In this study, postabsorptive subjects (subjects have no digestion going on in the GI tract so that no nutrients are forthcoming from any food ingested) completed a glycogen-depleting exercise protocol. After their exercise they consumed 330 ml of one of three drinks, 18.5% glucose polymer solution, 8 g glutamine in 330 ml glucose polymer solution, or 8 g glutamine in 330 ml placebo. In addition, they received a primed constant infusion of glucose for 2 hours.

The authors found that Plasma glutamine concentration was increased after consumption of the glutamine drinks and that oral glutamine alone promoted storage of muscle glycogen to an extent similar to oral glucose polymer. Ingestion of glutamine and glucose polymer together promoted the storage of carbohydrate outside of skeletal muscle, the most feasible site being the liver. While we still need more studies to nail down all the specifics of the effects of glutamine on sports performance and exercise, the bottom line is, supplemental glutamine can have significant effects on many aspects of your training and help you achieve your sports and fitness goals.

References

1. Walsh NP, Blannin AK, Robson PJ, et al., Glutamine, exercise and immune function.

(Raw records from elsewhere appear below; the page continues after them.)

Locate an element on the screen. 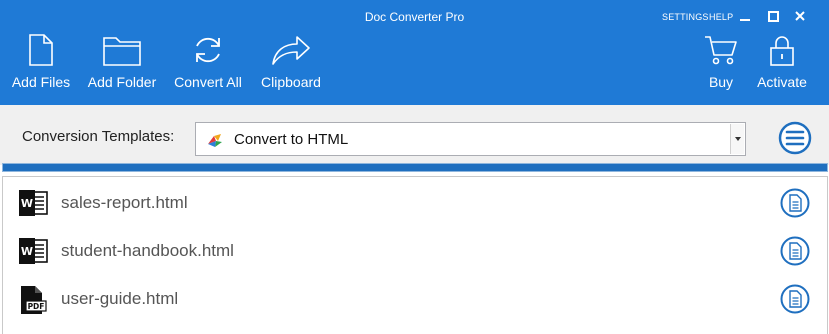  buy-button: Buy is located at coordinates (721, 66).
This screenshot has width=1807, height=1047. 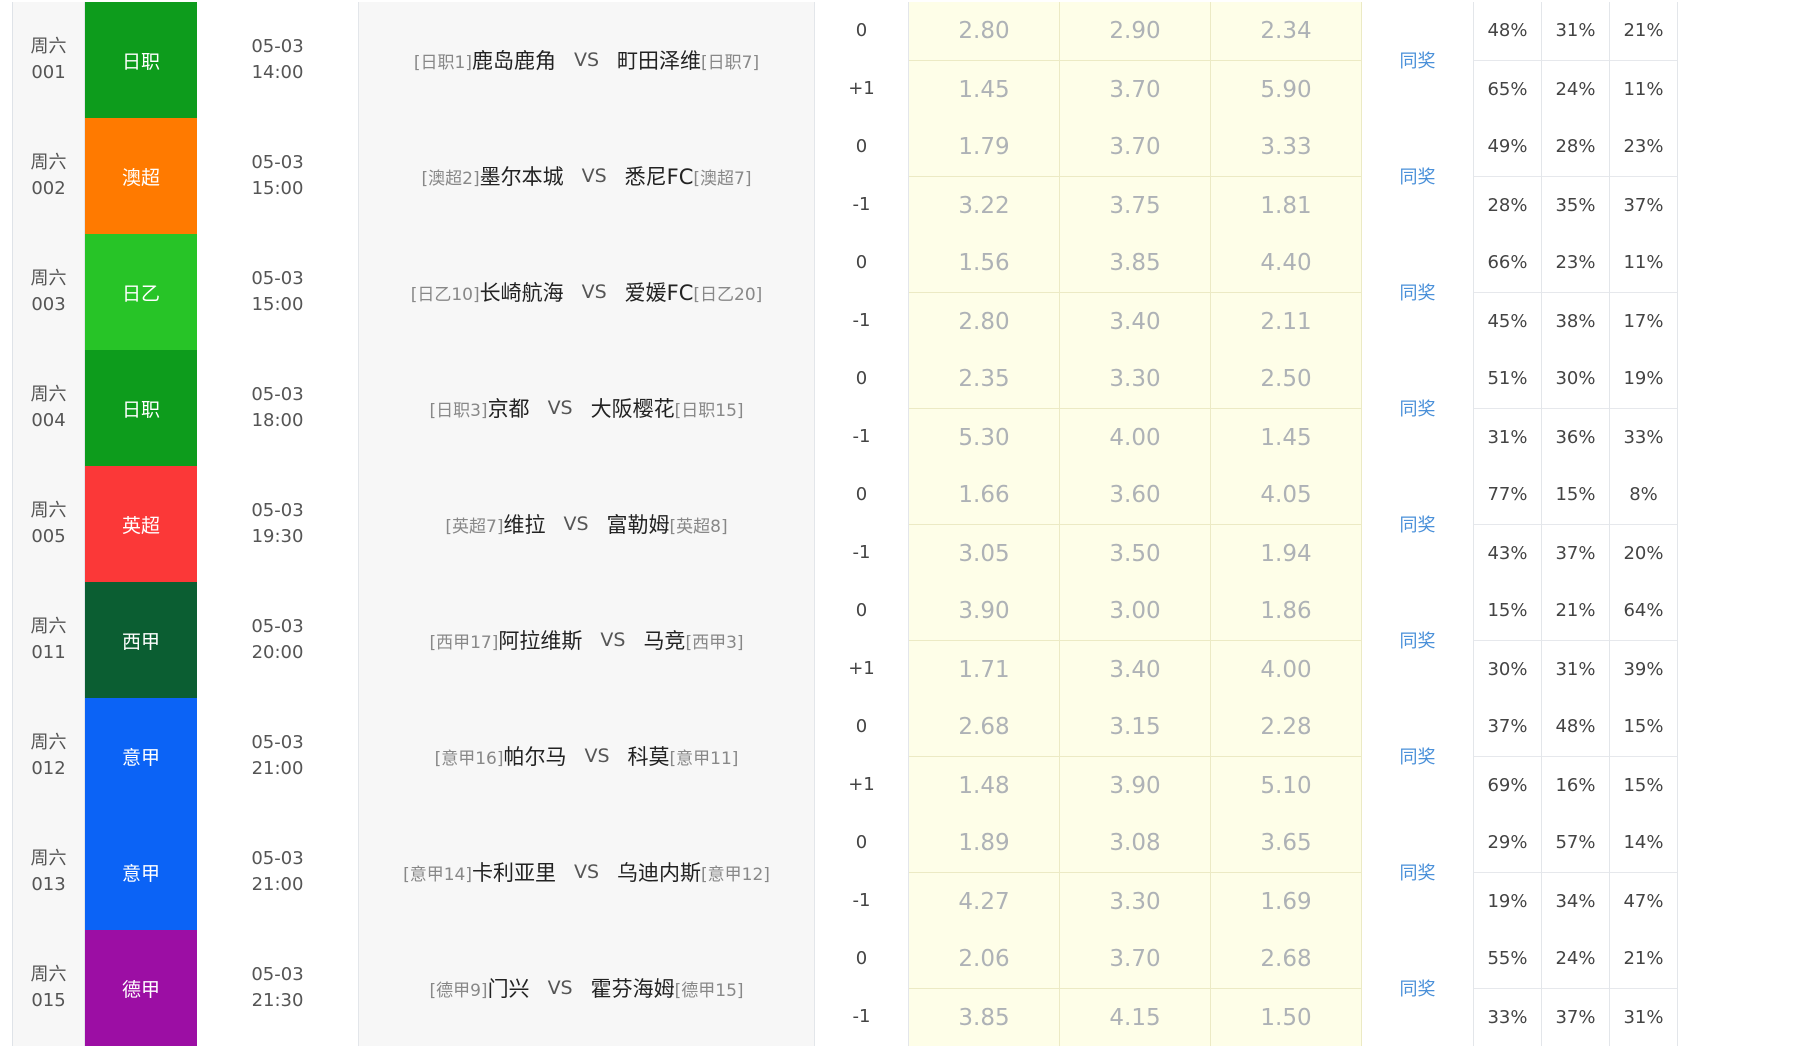 I want to click on odds-cell: 1.89 4.27, so click(x=984, y=872).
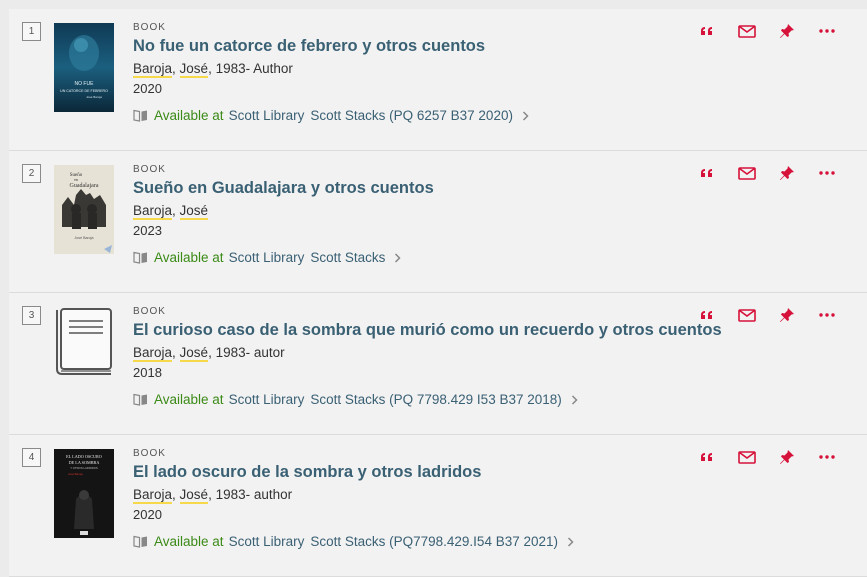 This screenshot has height=577, width=867. Describe the element at coordinates (84, 462) in the screenshot. I see `cover-text: DE LA SOMBRA` at that location.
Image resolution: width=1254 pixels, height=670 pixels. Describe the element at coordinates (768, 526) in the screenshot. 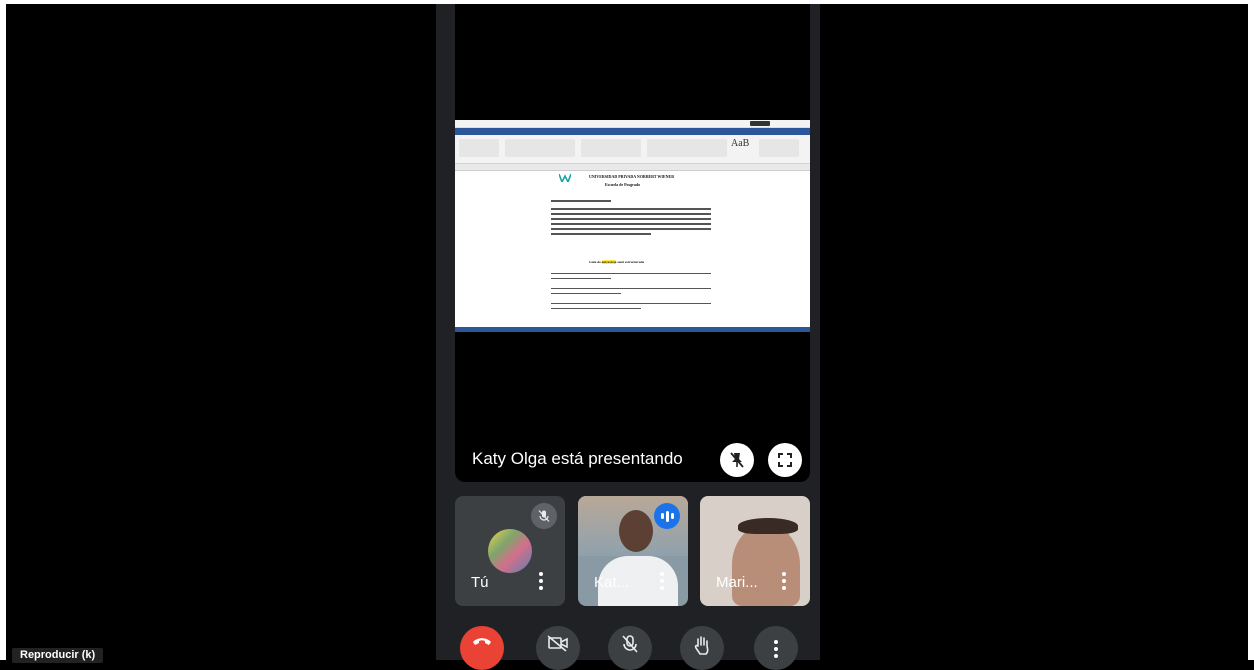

Links and possible mechanisms. Sports Med 1998 Sep;26(3):177-91.
2. Rowbottom, D. G., D. Keast, P. Garcia-Webb, et al., Training adaptation and biological changes among well-trained male triathletes. Med Sci Sports Exerc Vol. 29, No. 9, pp. 1233-1239, 1997.
3. Rowbottom DG, Keast D, Morton AR. The emerging role of glutamine as an indicator of exercise stress and overtraining. Sports Med 1996 Feb;21(2):80-97.
4. McKenzie DC. Markers of excessive exercise. Can J Appl Physiol 1999 Feb;24(1):66-73.
5. Perriello G, Nurjhan N, Stumvoll M, et al., Regulation of gluconeogenesis by glutamine in normal postabsorptive humans. Am J Physiol 1997; 272 (3 Pt 1): E437-E445.
6. van Hall G, Saris WH, van de Schoor PA, et al., The effect of free glutamine and peptide ingestion on the rate of muscle glycogen resynthesis in man. Int J Sports Med 2000 Jan;21(1):25-30.
7. Bowtell JL, Gelly K, Jackman ML, et al., Effect of oral glutamine on whole body carbohydrate storage during recovery from exhaustive exercise. J Appl Physiol 1999 Jun;86(6):1770-7.